Sudah setahun lamanya ia meninggalkan tempat tersebut sebelum kemudian memenuhi tuntutan tugasnya sebagai seorang pilot untuk melakukan penerbangan di Eropa, dan sama sekali tidak ada perubahan yang signifikan hingga mampu untuk membuatnya pangling sedikitpun. Tidak bisa menahan lagi perasaan rindunya, ia segera mengangkat koper serta kantung belanjaan yang jumlahnya tidak sedikit itu menuju depan pintu.
"Kurokocchi pasti kaget melihatku," kekehnya pelan seraya membayangkan bagaimana reaksi yang akan ditunjukkan orang yang dipanggilnya 'Kurokocchi' saat melihat dirinya yang seharusnya masih bertugas di benua lain malah berada di Jepang—atau lebih tepatnya, berada di depan pintu rumahnya.
Yah, ia memang pulang sedikit lebih awal dari yang dijanjikan sebelumnya. Semua itu dilakukannya dengan sengaja hanya untuk melihat ekspresi langka yang nantinya akan terukir di wajah poker itu.
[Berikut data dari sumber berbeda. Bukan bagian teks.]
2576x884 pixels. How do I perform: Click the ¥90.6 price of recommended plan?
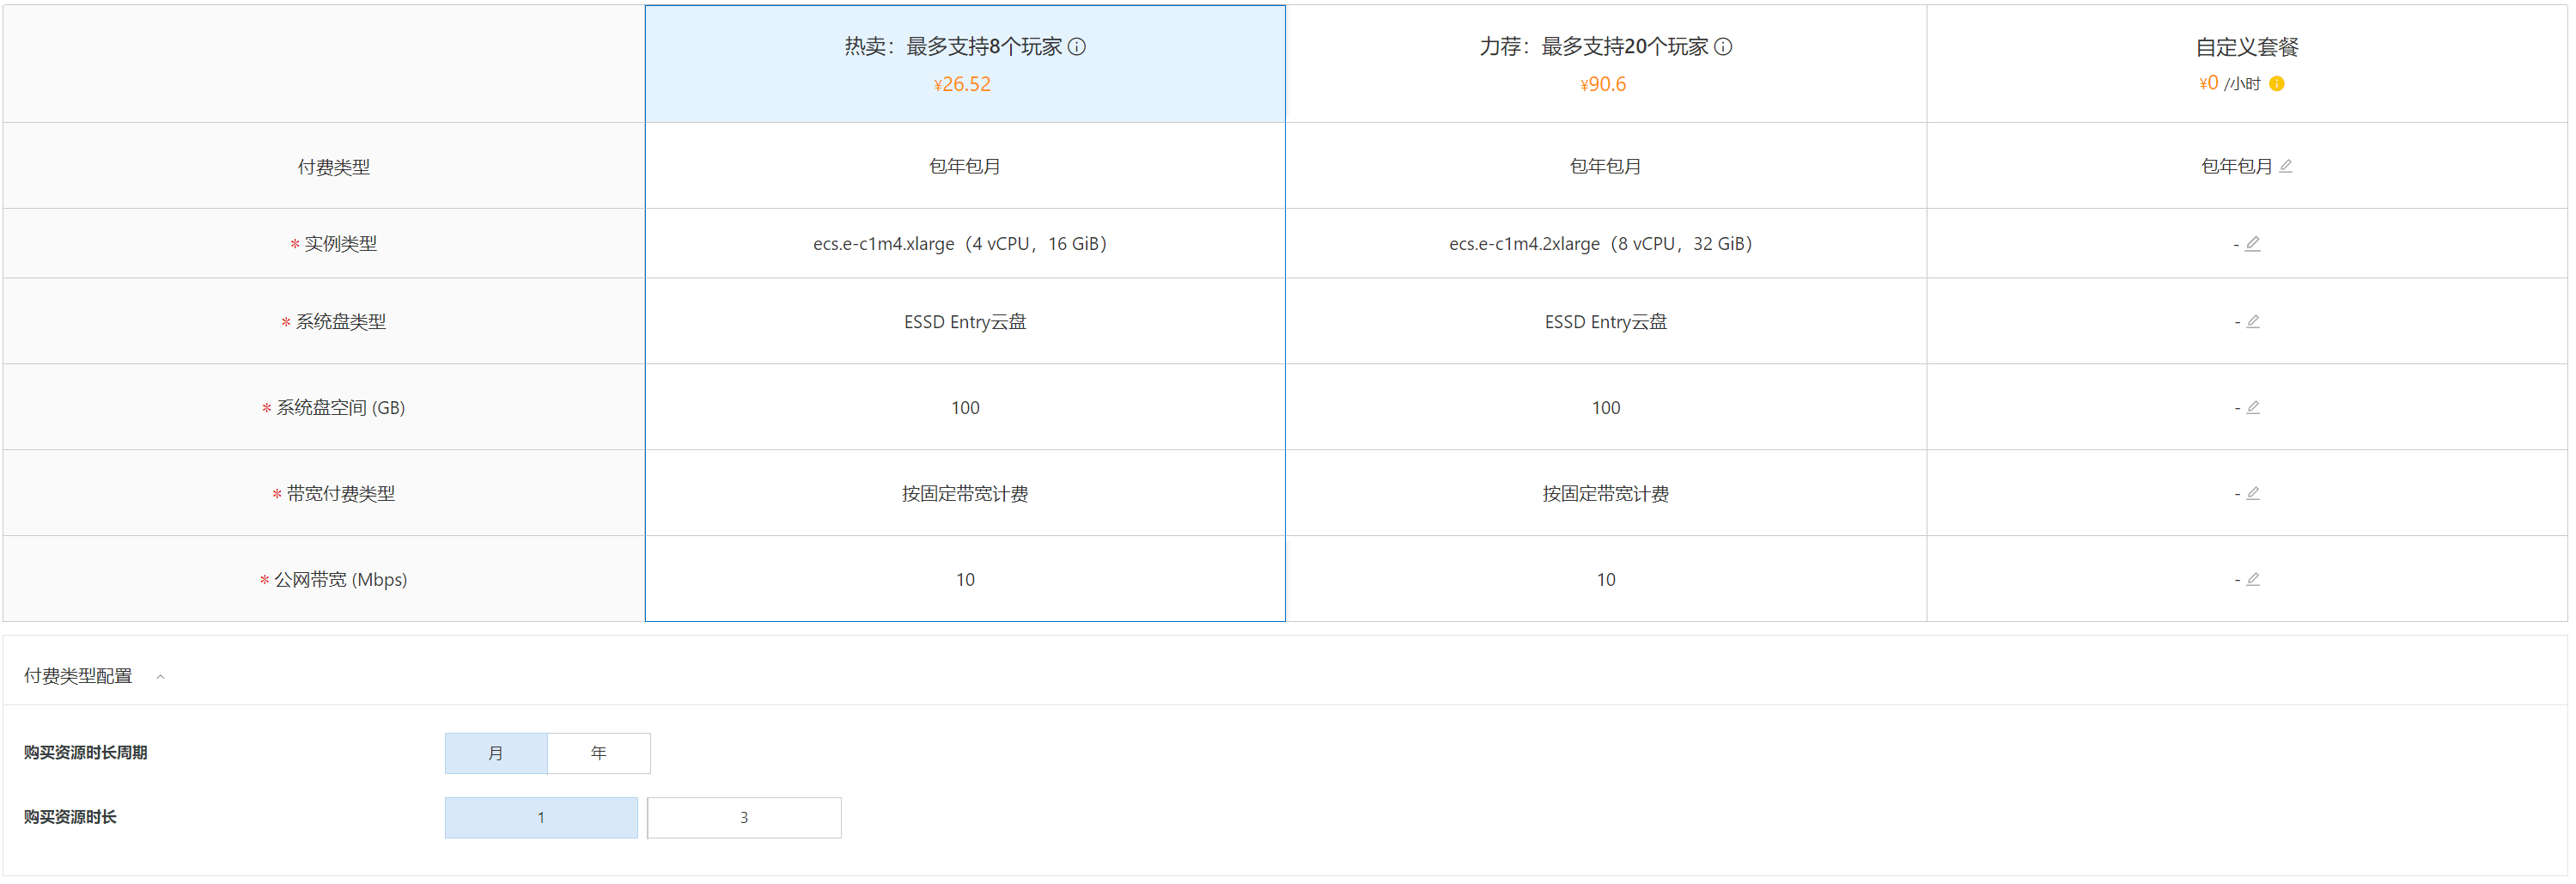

Sifat usilnya sama sekali tidak hilang rupanya….
Meskipun begitu, di sisi lain ia juga sangat memahami bahwa jika Kurokocchi-nya sampai menanyakan perihal kepulangannya, pastilah sepupu kesayangannya itu memiliki permasalahan yang tidak bisa tersampaikan dengan baik jika tidak dengan bertatap muka. Dan berdasarkan pengalamannya, permasalahan itu cukup mampu untuk mengganggu yang bersangkutan, yang biasanya selalu kalem menjadi risau. Karena itu, meski berada di ujung dunia sekalipun, ia akan langsung pulang secepat mungkin jika diminta—tanpa mengorbankan pekerjaan tentunya. Karena jika itu dilakukannya, sudah bisa dipastikan bahwa sang sepupu akan mengacuhkannya seumur hidup.
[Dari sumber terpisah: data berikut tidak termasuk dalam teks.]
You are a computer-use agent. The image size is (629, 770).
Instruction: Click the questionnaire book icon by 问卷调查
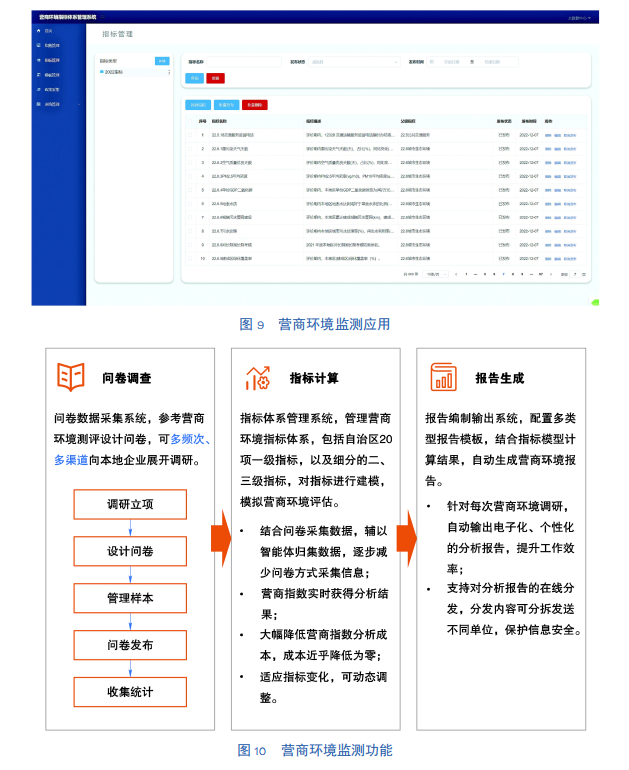(71, 377)
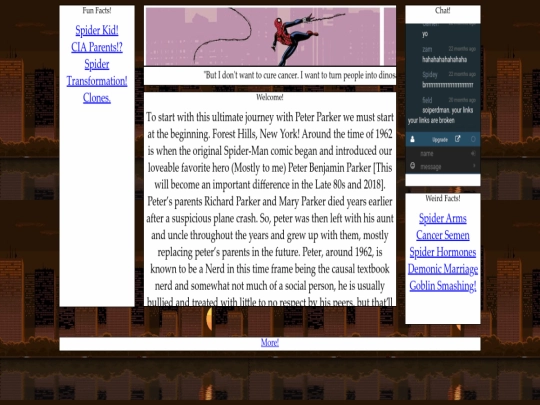
Task: Click the send arrow next to message field
Action: (474, 166)
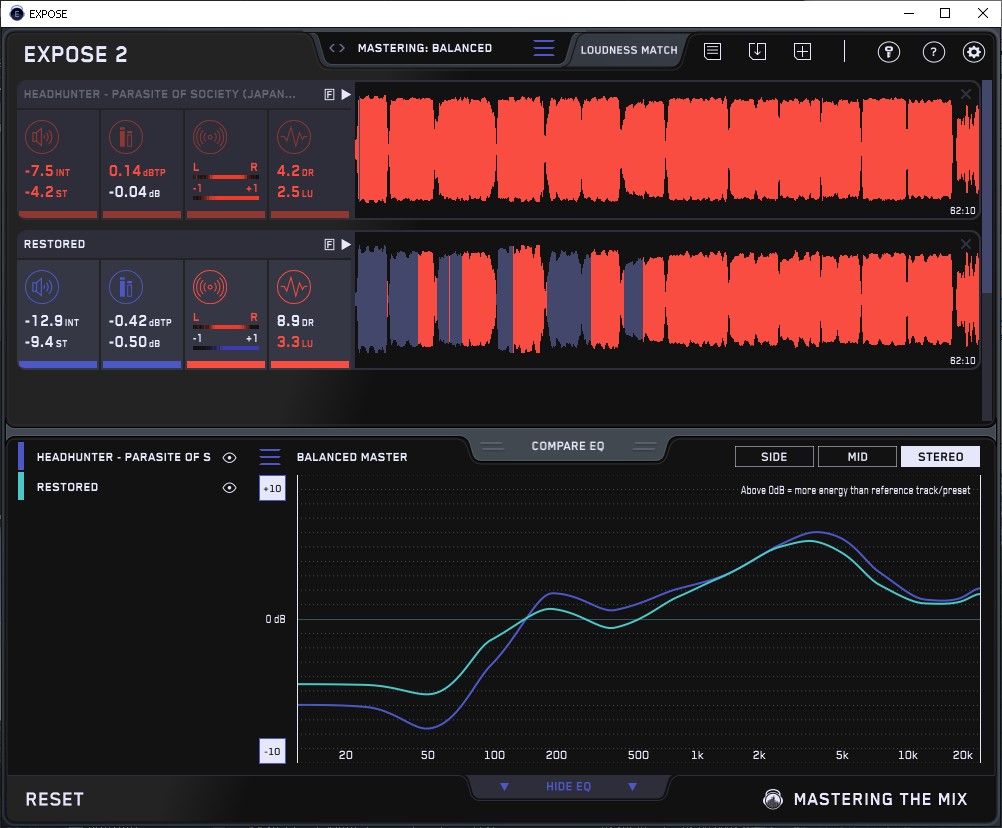The height and width of the screenshot is (828, 1002).
Task: Collapse the EQ panel with Hide EQ
Action: (568, 787)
Diturunkannya seluruh beban bawaan, kini giliran tangan kanannya terangkat untuk menekan tombol bel. Begitu mendengar suara derap langkah kaki samar dari balik pintu, ia segera bersiap untuk membawa sang pemilik rumah ke dalam pelukan(maut)nya.
Pintu terbuka, "Ya? Siapa—"
"KUUURRROKOCCHIIIII~" Kise Ryouta, nama pemuda itu, langsung menerjang masuk dengan brutal dan membawa sang empunya rumah ke dalam dekapan eratnya. Saat tengah asyik memeluk tubuh yang lebih mungil itu seraya melontarkan "aku rindu padamu" dan "Kurokocchi masih tetap manis, ya", Kise menyadari bahwa ada sesuatu yang tidak biasa dari sepupunya.
Ya, biasanya reaksi Kuroko tidak akan jauh dari mengambil beberapa langkah menghindar hingga ia terpaksa harus mencium lantai, dan mengatakan "sesak" atau "lepaskan aku, Kise-kun" saat ia memeluknya. Tapi, sosok yang dipeluknya hanya terdiam dan sepertinya pasrah saja—yang menurutnya sangat tidak wajar.
Perlahan, Kise melepaskan dekapannya. Dan betapa terkejutnya ia saat menemukan sepasang iris biru laut yang seakan telah kehilangan sinar kehidupannya, kini menatapnya dengan hampa—bagai sebuah boneka hidup, memiliki jiwa namun di saat yang sama tidaklah benar-benar 'hidup'.
Ternyata firasatnya tidak salah. Dan Kise berusaha memakluminya dengan memasang senyum yang sedikit dipaksakan, lalu menepuk puncak kepala Kuroko, "Aku pulang, Kurokocchi."
.
.
.
.
.
Entah berapa menit berlalu sudah sejak keduanya berada di ruang keluarga dengan keheningan yang mengepung, masing-masing terduduk di atas sofa yang berseberangan. Kise sibuk menyesap teh hangat beraroma vanila dengan nikmat, sedangkan Kuroko hanya menatap cangkir dengan isi serupa di kedua tangannya tanpa meminumnya sama sekali—membiarkan aroma lembut favoritnya memberi sedikit ketenangan hati.
"Kise-kun."
Mendengar namanya dipanggil, Kise berhenti menyesap minumannya lalu mengalihkan pandangannya pada sang pembicara yang masih tertunduk. "Ya?"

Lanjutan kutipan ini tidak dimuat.